Reproduce word for word the part of the article about the UK film industry that begins at the words "Furthermore, the actual" and stops after "I’m talking about.".

==== Extract provided ====

Britain on Screen: Why the Coronavirus crisis is the perfect opportunity to fix our broken film and
Coronavirus has hit many industries hard. The work is going to be drastically different after this crisis. Never again will people share a bowl of peanuts in the pub or “forget” to wash their hands after going to the toilet (at least I bloody hope not). But one of the industry most harshly hit is the arts. Art, by and large, is about audience. Whether it’s the cinema or the theatre or a music venue, it’s about a group of people getting together and sharing a collective experience of art. That is something that has become next to impossible thanks to social distancing.
Furthermore, the actual production of art has become more difficult too. The requirements to maintain two meters apart from each other means that it’s almost impossible for film crews to assemble, for actors to take to the stage, and for musicians to play together in a group. And, to be clear, I’m not trying to paint an image here of the struggling artist, conveniently ignoring all of the other jobs and people who have come under pressure thanks to this crisis too, it’s just that the arts are where I happen to work, and where my interests sit, and so that’s what I’m talking about.
Now, I’ve written before about my disappointment with the state of the UK film industry. It’s not that we don’t have a film industry, it’s just that it’s not really one that represents our culture on screen. Sure, there are films out there that do this, but by and large our studios, our creatives, and our talent are used to help produced bigger budget American blockbusters. The Batman is about to begin production here, for example. Harry Potter might seem like it’s an British production, but all the money goes to Warner Bros. The Lord of the Rings was New Line, and Sony are currently the people behind Bond.

==== Data extracts ====

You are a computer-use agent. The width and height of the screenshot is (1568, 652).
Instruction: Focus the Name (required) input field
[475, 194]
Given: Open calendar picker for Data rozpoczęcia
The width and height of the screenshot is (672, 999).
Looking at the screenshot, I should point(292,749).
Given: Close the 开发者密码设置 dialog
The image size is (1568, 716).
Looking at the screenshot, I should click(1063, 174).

====
==== Data extracts ====

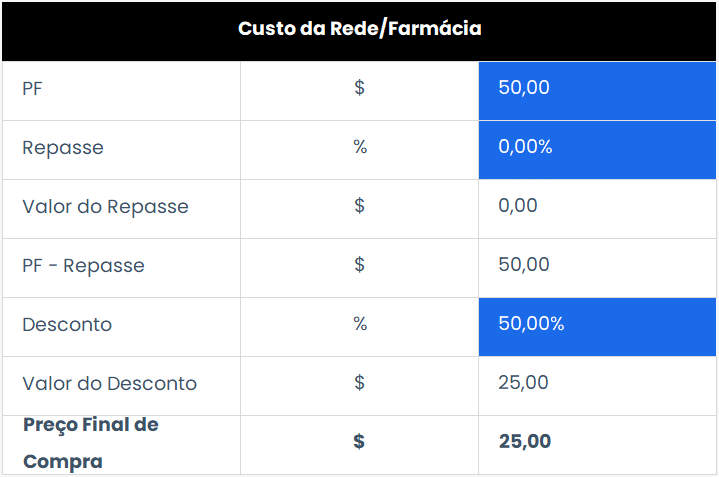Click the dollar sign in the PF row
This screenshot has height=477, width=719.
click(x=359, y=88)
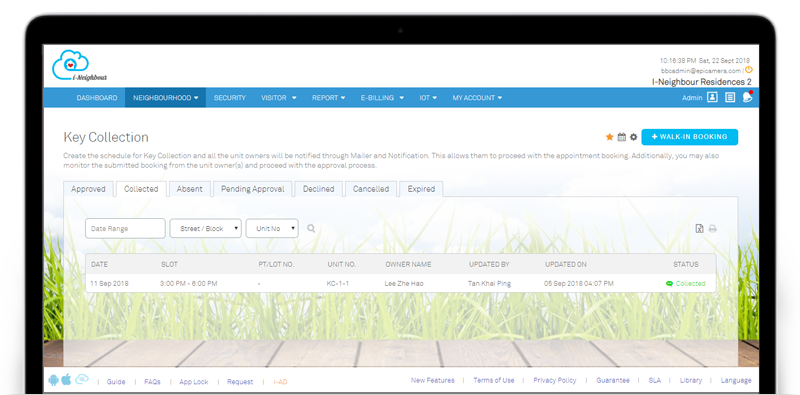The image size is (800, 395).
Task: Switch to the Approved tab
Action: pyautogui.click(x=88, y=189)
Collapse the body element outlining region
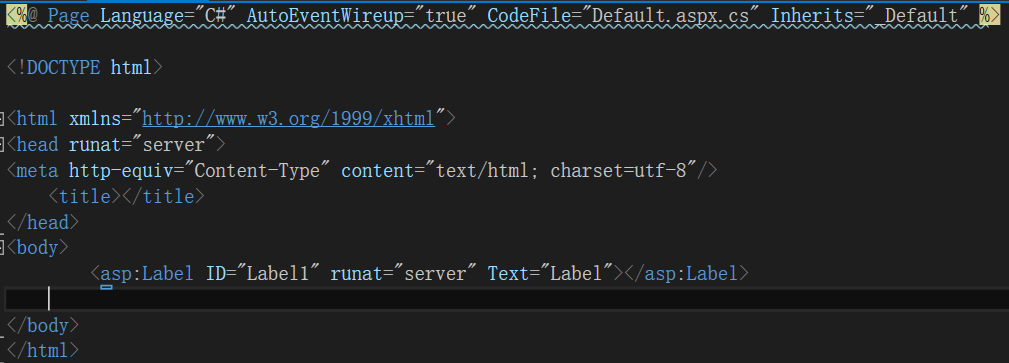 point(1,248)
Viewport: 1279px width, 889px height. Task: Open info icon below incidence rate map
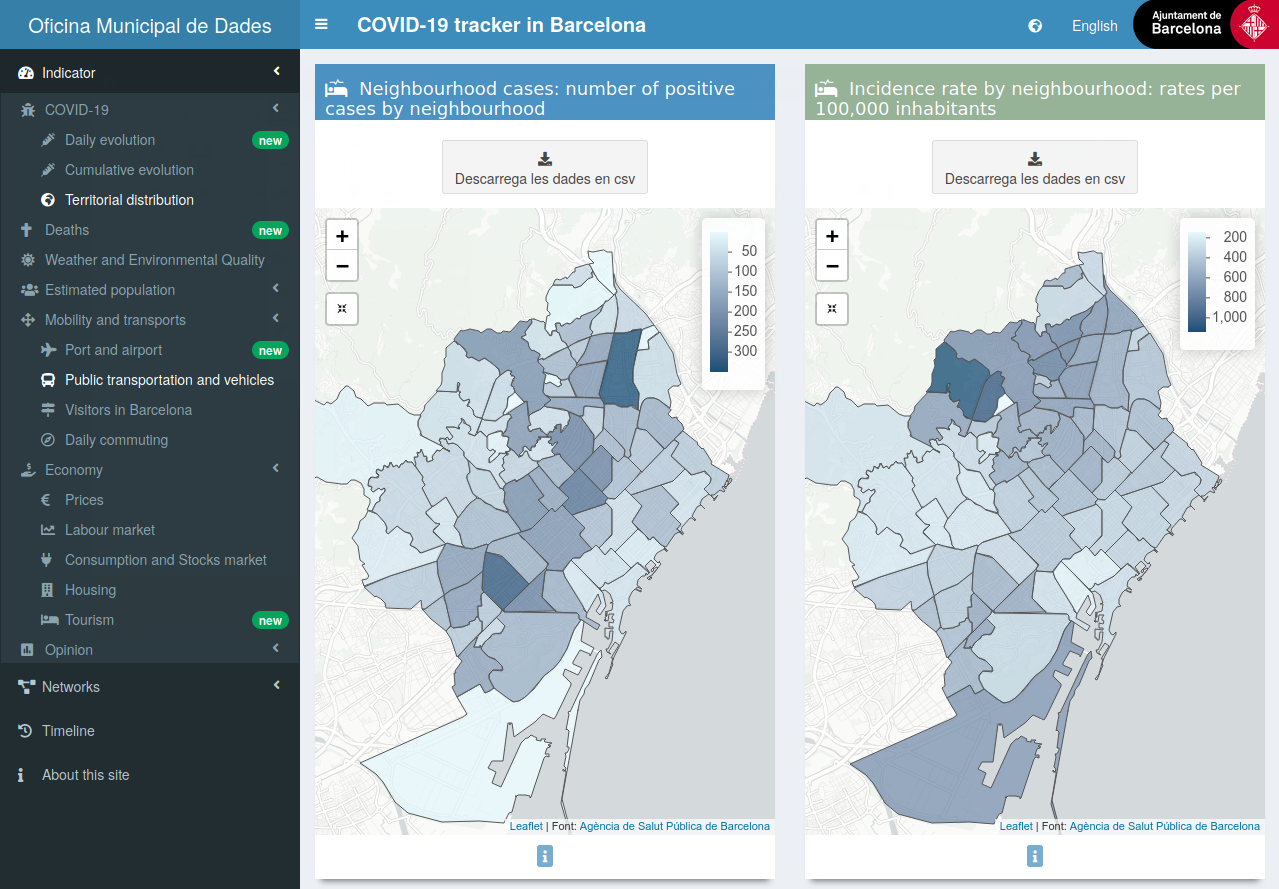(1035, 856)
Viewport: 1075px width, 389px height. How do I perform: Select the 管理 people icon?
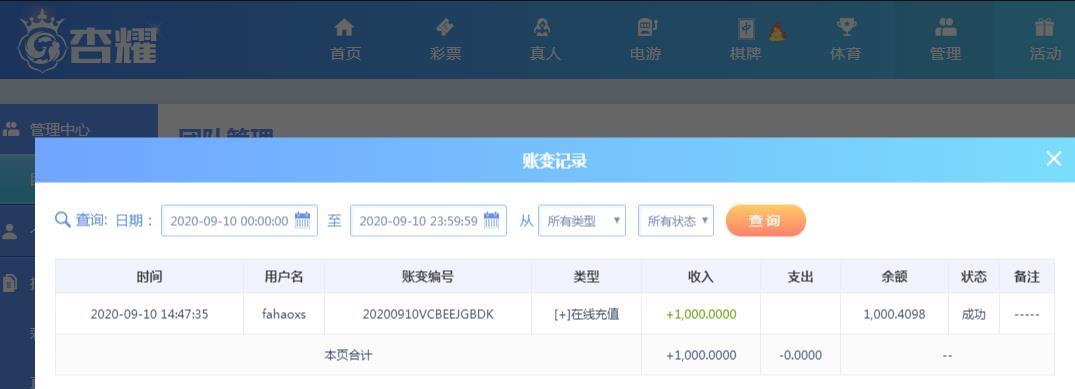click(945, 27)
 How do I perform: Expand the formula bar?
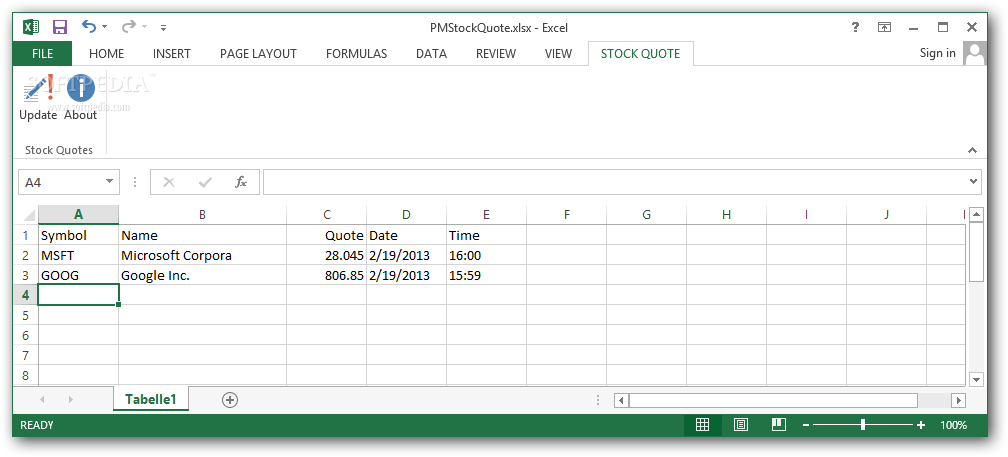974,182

====

• [Answer space]
Furthermore, the actual production of art has become more difficult too. The requirements to maintain two meters apart from each other means that it’s almost impossible for film crews to assemble, for actors to take to the stage, and for musicians to play together in a group. And, to be clear, I’m not trying to paint an image here of the struggling artist, conveniently ignoring all of the other jobs and people who have come under pressure thanks to this crisis too, it’s just that the arts are where I happen to work, and where my interests sit, and so that’s what I’m talking about.